L’Observatoire international des prisons ainsi que les Ligues des droits de l’Homme flamande et francophone dénoncent l’absence de critères clairs objectifs déterminant le maintien de détenus en régime de détention strict, la disparité des mesures prises d’un établissement pénitentiaire à un autre qui en résulte et les traitements en eux-mêmes, qui peuvent être assimilés à des traitements inhumains ou dégradants.
A titre d’exemple, trois détenus de la prison de Bruges sont soumis, en raison des faits pour lesquels ils sont poursuivis et en attente d’être jugés, à des traitements pouvant être qualifiés d’inhumains et dégradants. Il s’agit de trois des inculpés dans le cadre du procès du DHKP-C. Leur régime strict dure depuis le 28 février dernier, c’est-à-dire depuis 8 mois. Deux d’entre eux sont, de ce fait, entrés en grève de la faim.

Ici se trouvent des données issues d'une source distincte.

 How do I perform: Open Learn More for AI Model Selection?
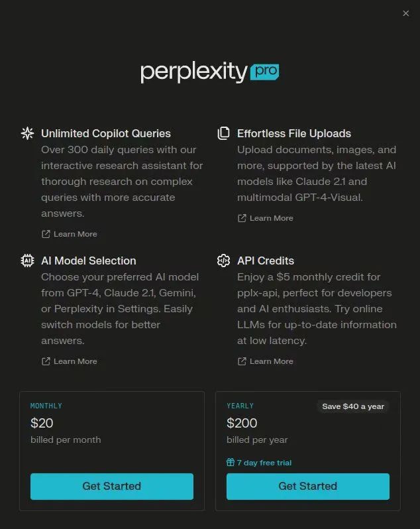click(x=75, y=361)
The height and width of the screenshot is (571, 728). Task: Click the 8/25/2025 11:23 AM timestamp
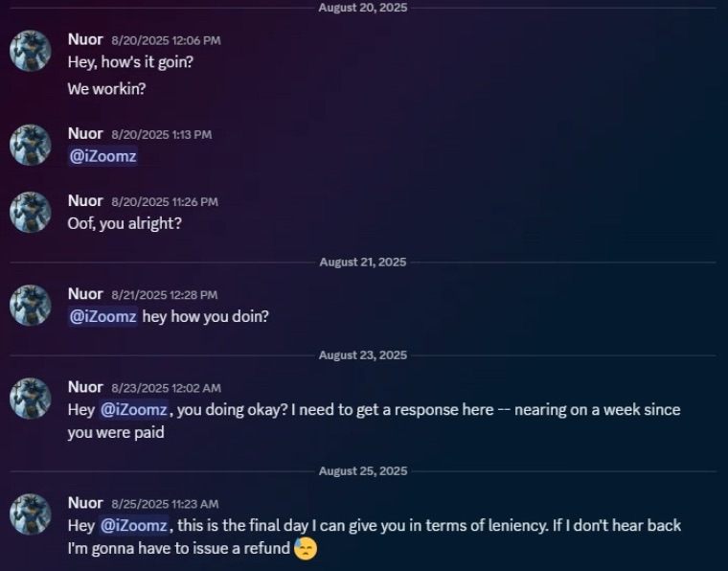(x=165, y=504)
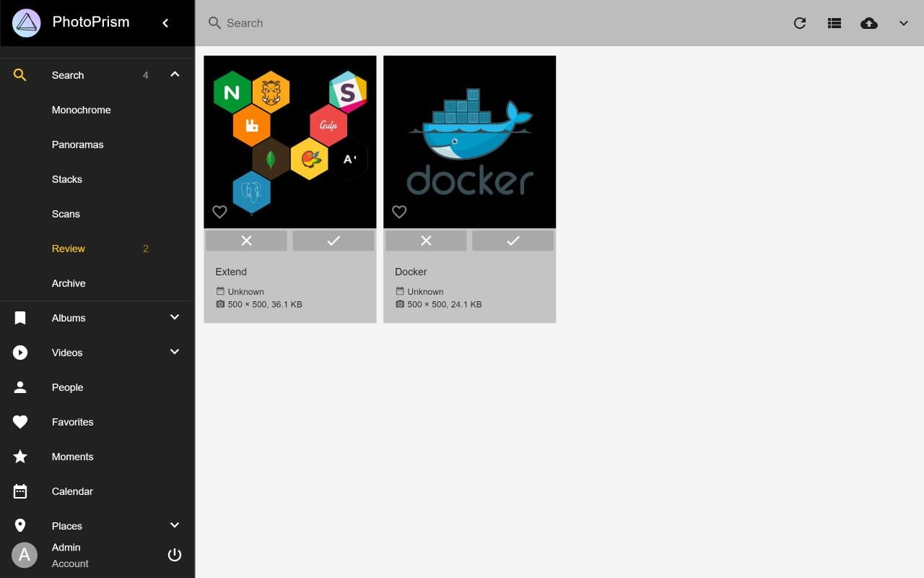
Task: Select the People sidebar icon
Action: click(x=19, y=387)

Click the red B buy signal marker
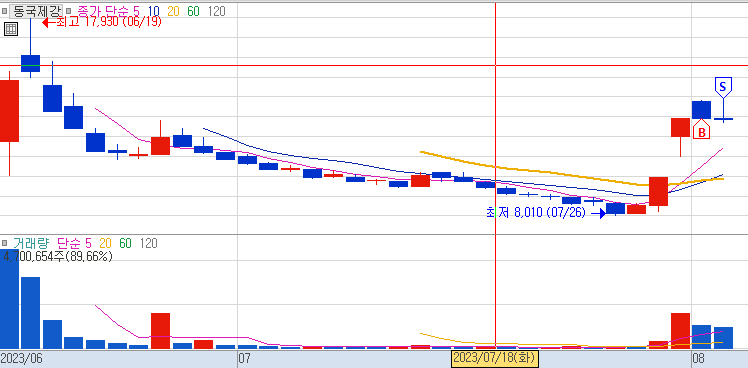point(702,131)
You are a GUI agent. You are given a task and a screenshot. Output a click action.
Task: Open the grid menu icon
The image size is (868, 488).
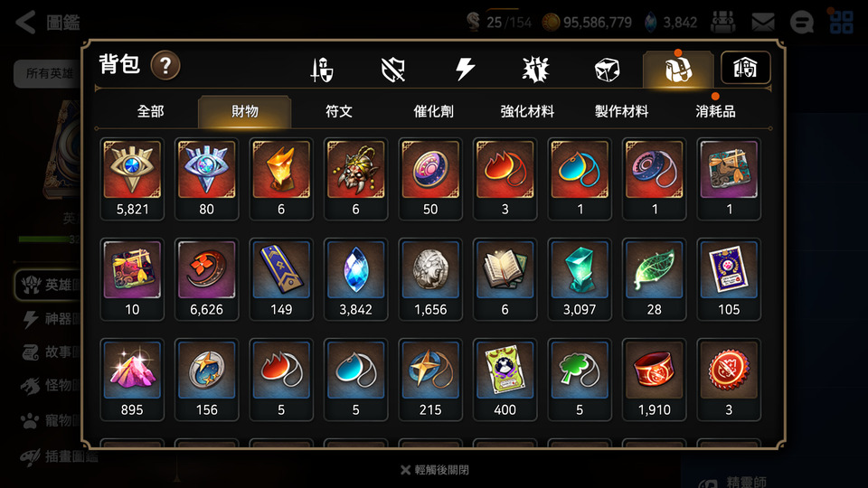point(842,22)
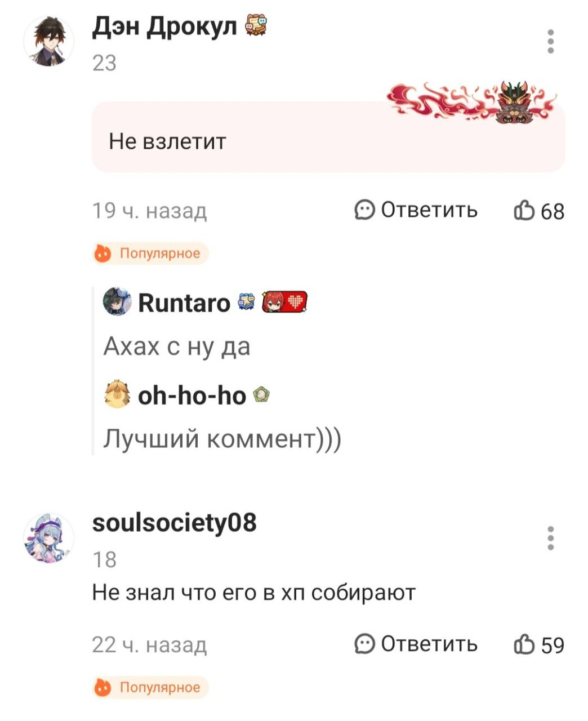The height and width of the screenshot is (721, 588).
Task: Open soulsociety08's profile avatar
Action: tap(49, 538)
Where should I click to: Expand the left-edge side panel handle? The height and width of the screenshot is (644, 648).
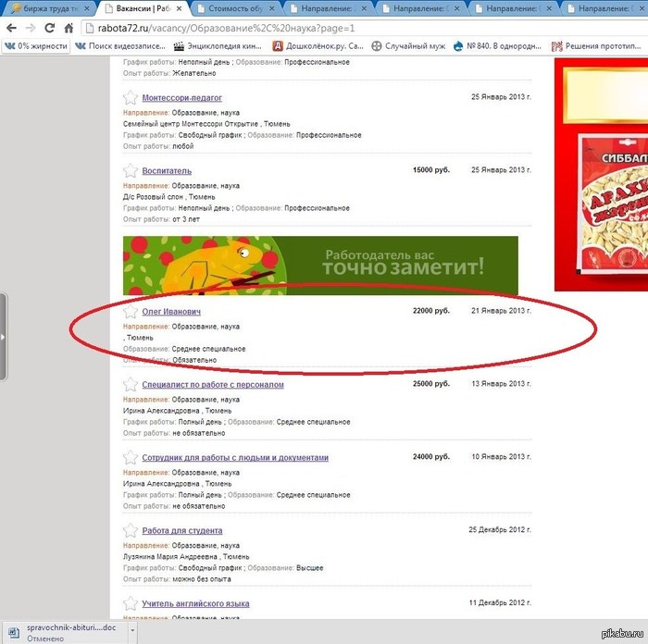(4, 337)
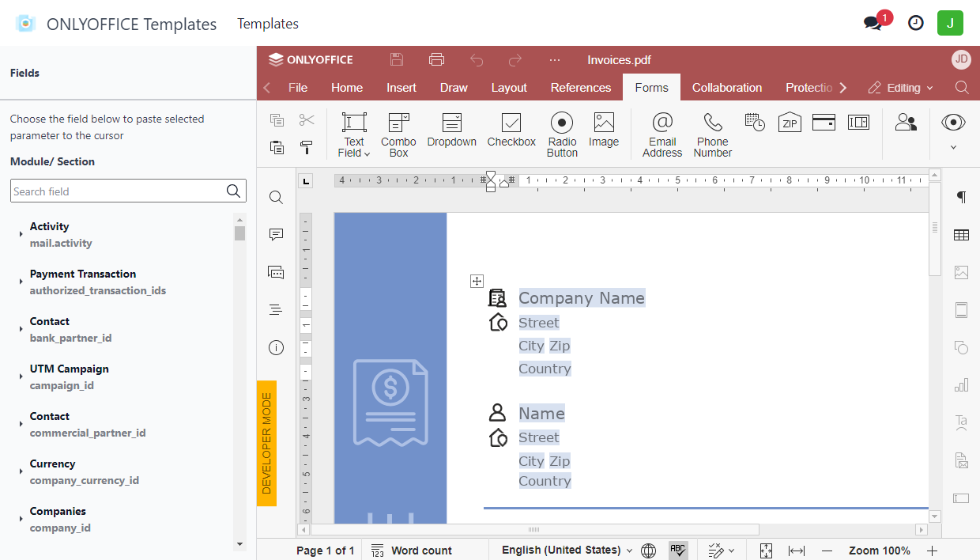
Task: Insert a Phone Number field
Action: (713, 134)
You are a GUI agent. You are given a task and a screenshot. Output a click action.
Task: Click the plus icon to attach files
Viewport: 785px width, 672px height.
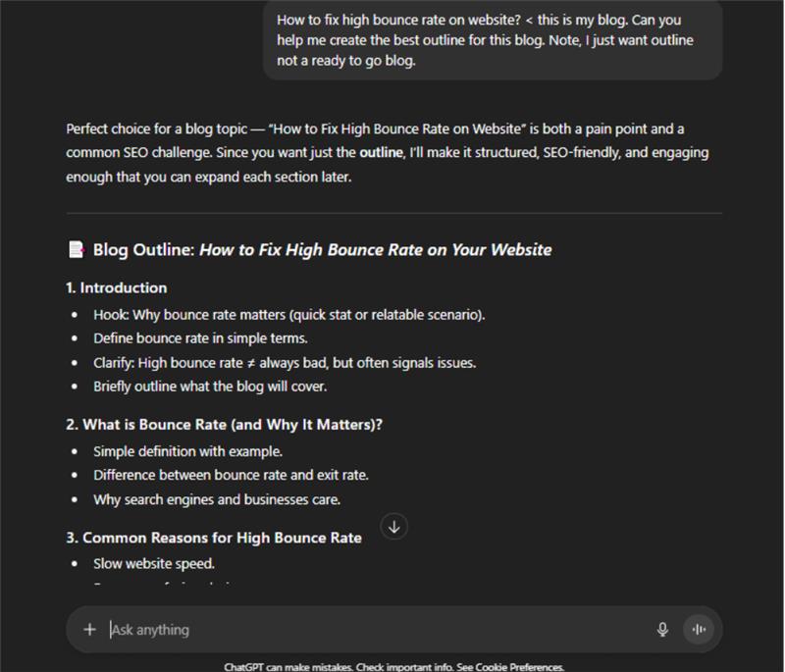tap(90, 630)
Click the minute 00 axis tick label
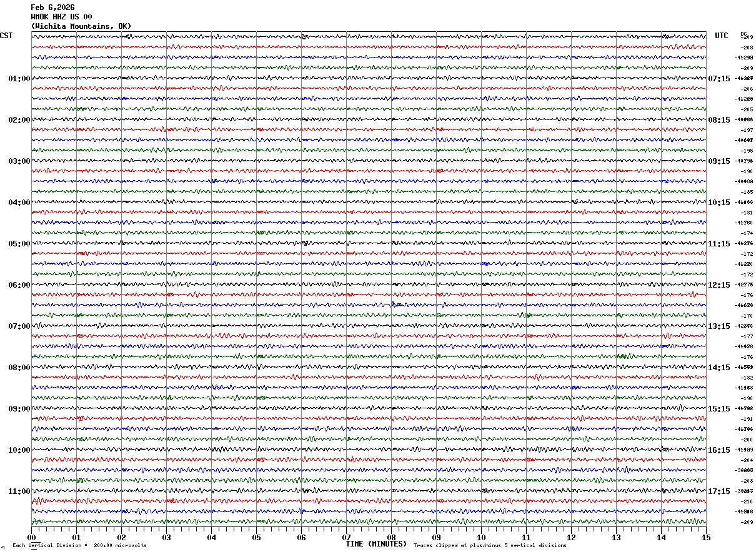This screenshot has width=756, height=554. 32,537
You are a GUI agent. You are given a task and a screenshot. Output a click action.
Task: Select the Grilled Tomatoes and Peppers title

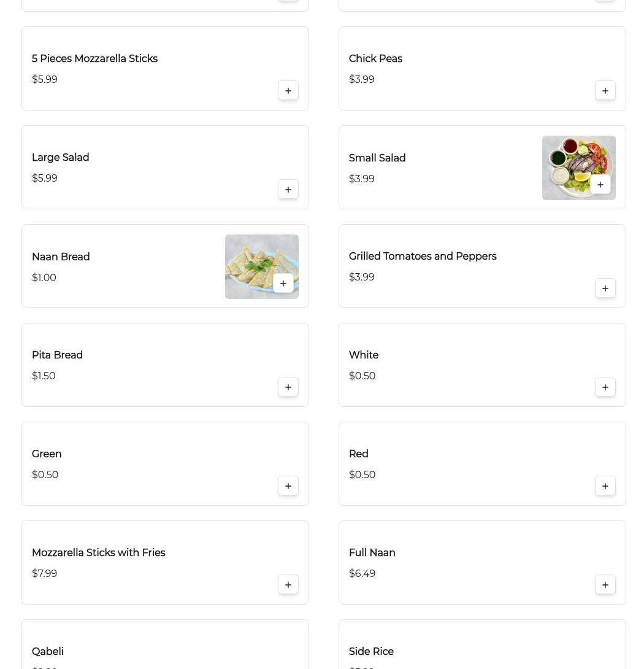tap(422, 257)
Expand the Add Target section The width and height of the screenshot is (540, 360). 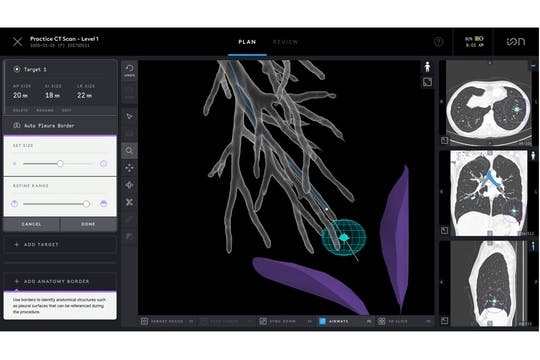(60, 245)
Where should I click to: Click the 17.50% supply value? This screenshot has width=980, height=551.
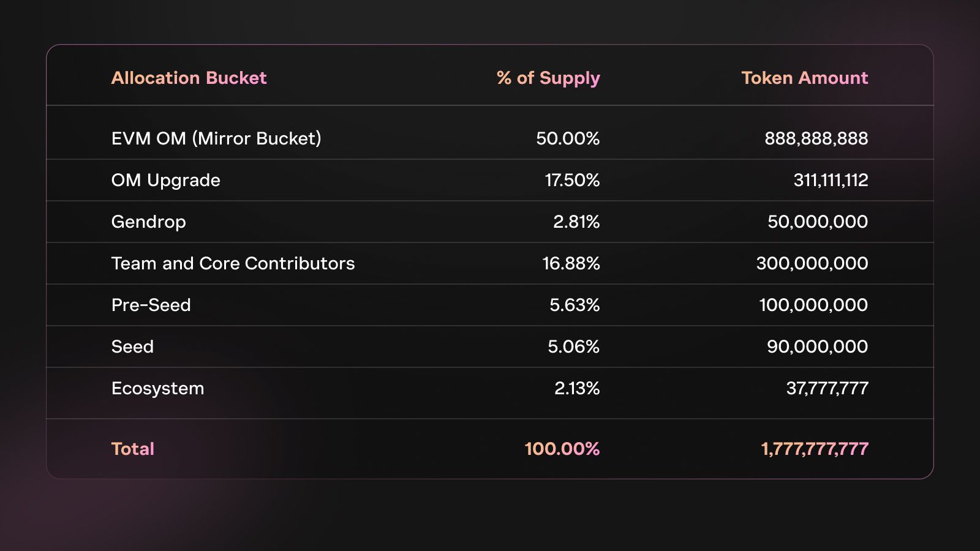tap(572, 180)
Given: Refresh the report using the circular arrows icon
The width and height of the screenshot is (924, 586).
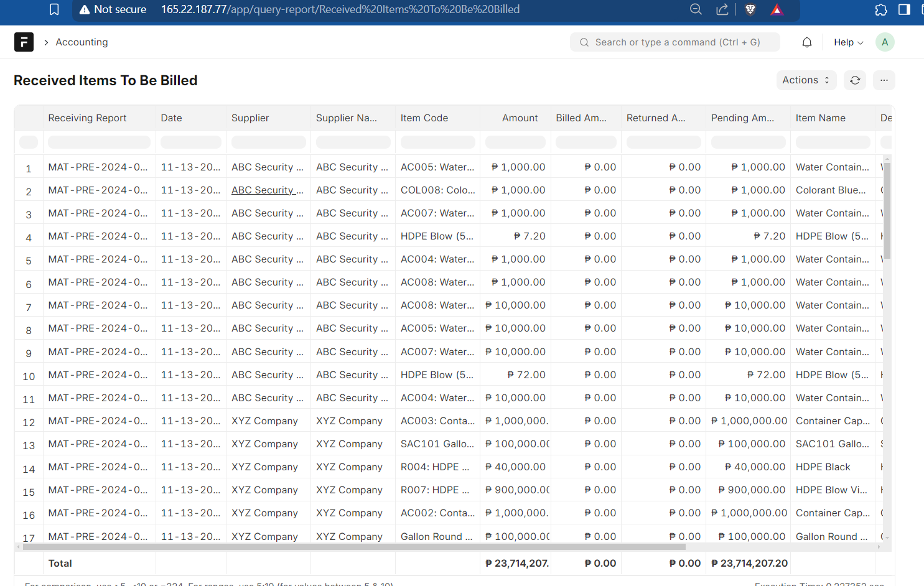Looking at the screenshot, I should point(854,80).
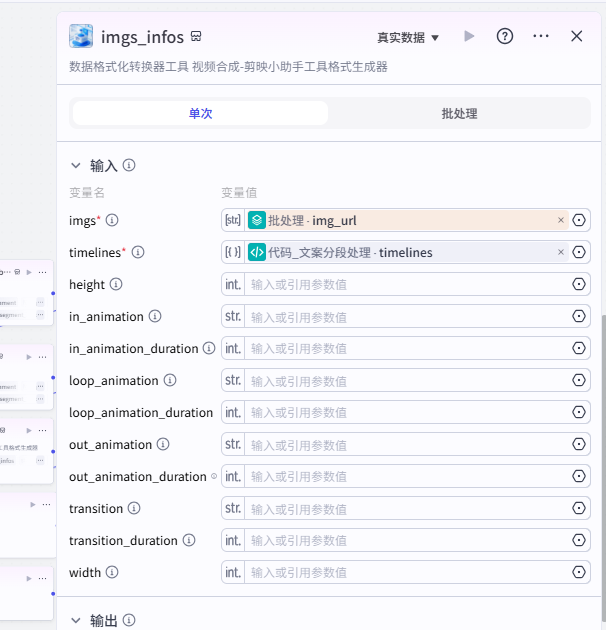The height and width of the screenshot is (630, 606).
Task: Click the info icon beside timelines
Action: [138, 252]
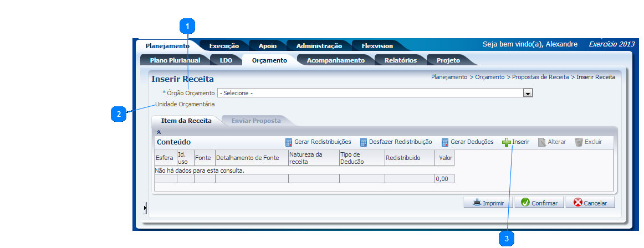Click the green check Confirmar icon
644x248 pixels.
(x=525, y=203)
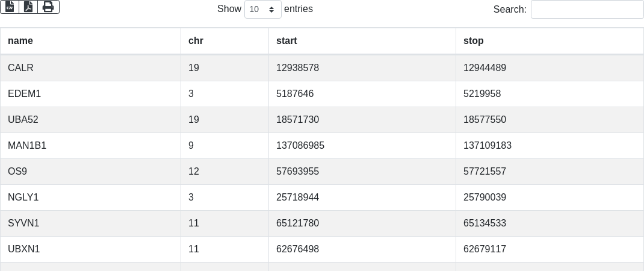This screenshot has width=644, height=271.
Task: Export table as PDF document
Action: (x=28, y=7)
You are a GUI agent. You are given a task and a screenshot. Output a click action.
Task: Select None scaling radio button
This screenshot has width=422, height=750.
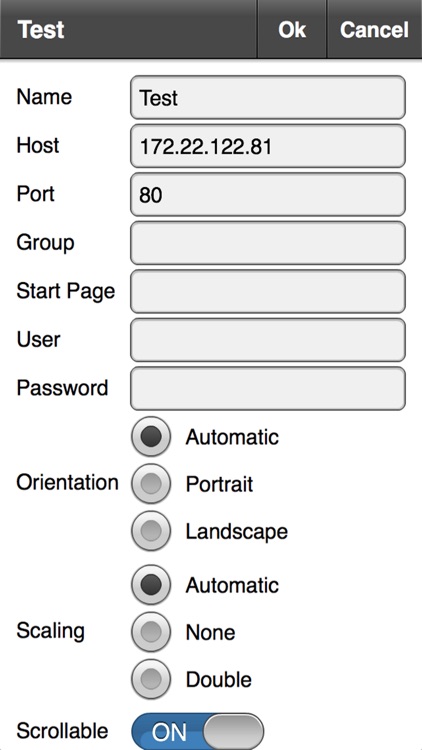(151, 632)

Sans nier l’existence d’un malaise carcéral aigu bien plus large que celui de ces seuls détenus, malaise fréquemment exprimé tant du côté des détenus dans leur ensemble que du côté des agents pénitentiaires, la situation des détenus « terroristes » ou considérés comme tels est particulièrement inquiétante.
Régime vexatoire
Les détenus qualifiés de dangereux sont totalement isolés des autres détenus. Ils ne participent à aucune activité de la prison. Ils restent dans leur cellule 23h/24h et n’en sortent que pour se rendre au préau de manière individuelle. Les contacts avec l’extérieur sont quasiment réduits à néant puisque seules les visites des avocats sont admises sans contraintes et que les appels téléphoniques sont limités. En outre, la confidentialité des entretiens avec les avocats n’est pas toujours assurée puisqu’ils se déroulent parfois avec une présence extérieure. Les transferts vers le Palais de Justice sont également sujets à caution : ces détenus sont doublement menottés, affublés d’un gilet par balles de 10,5 kg, trois fois mis à nu et fouillés de manière humiliante.
Plus inquiétante est l’observation que doivent subir ceux-ci. Celles-ci rendent impossible une quelconques intimité ou même de permettre aux détenus de dormir. En effet, la lumière doit être allumée toutes les 30 minutes dans les cellules afin de s’assurer que les détenus s’y trouvent toujours. Le manque de sommeil et l’isolement ont des conséquences désastreuses sur l’état mental et physique des individus (claustrophobie, spasmophilie, folie...).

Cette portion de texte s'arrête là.